Nicolás "Nico" Paz Martínez (born 8 September 2004) is a footballer currently playing as a midfielder for Real Madrid Castilla. Born in Spain, he is a youth international for Argentina.

Club career

Early life
A youth product of CD San Juan and Tenerife, Paz joined the Real Madrid's La Fábrica in 2016.

Initially starting his career as a central defender, Paz moved further up the pitch as he developed. After playing as a centre forward, he switched to the wing, where he plays for the under-19 side. He is also comfortable operating as a central midfielder or playmaker.
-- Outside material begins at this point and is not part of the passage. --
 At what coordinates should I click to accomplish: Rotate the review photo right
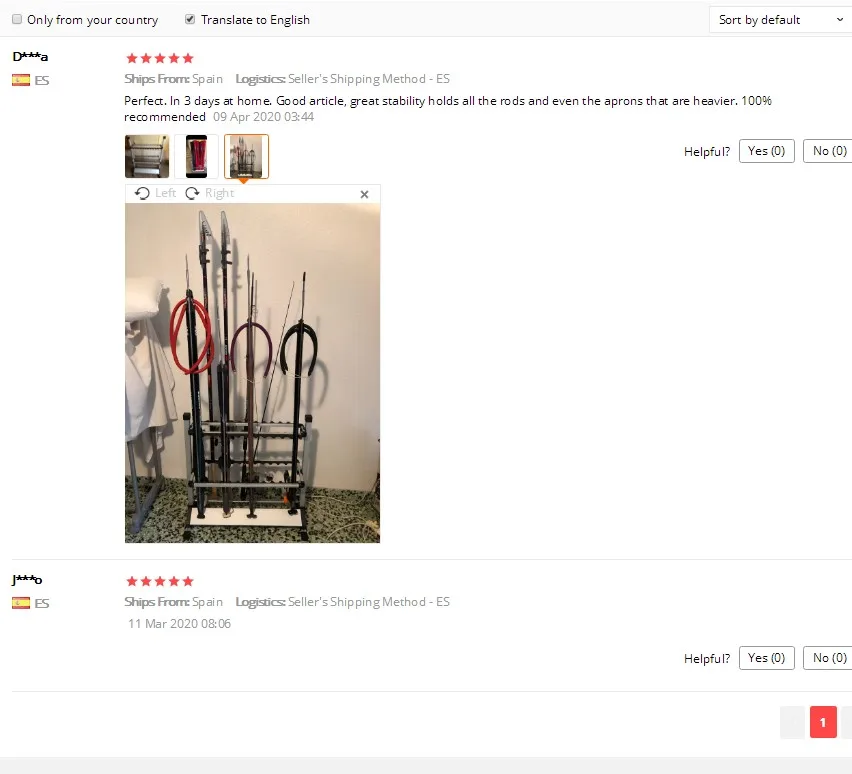210,194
He made his debut for the Real Madrid's B-team in a 3–1 win over Andorra in January 2022, coming on as an 82nd minute substitute for Iván Morante.

International career
Born in Santa Cruz de Tenerife, Canary Islands, Paz is eligible to represent both Spain and Argentina at international level. He was called up to the senior Argentina national team in March 2022.

He also was called up to the Argentina under-20 side for the 2022 Maurice Revello Tournament in France.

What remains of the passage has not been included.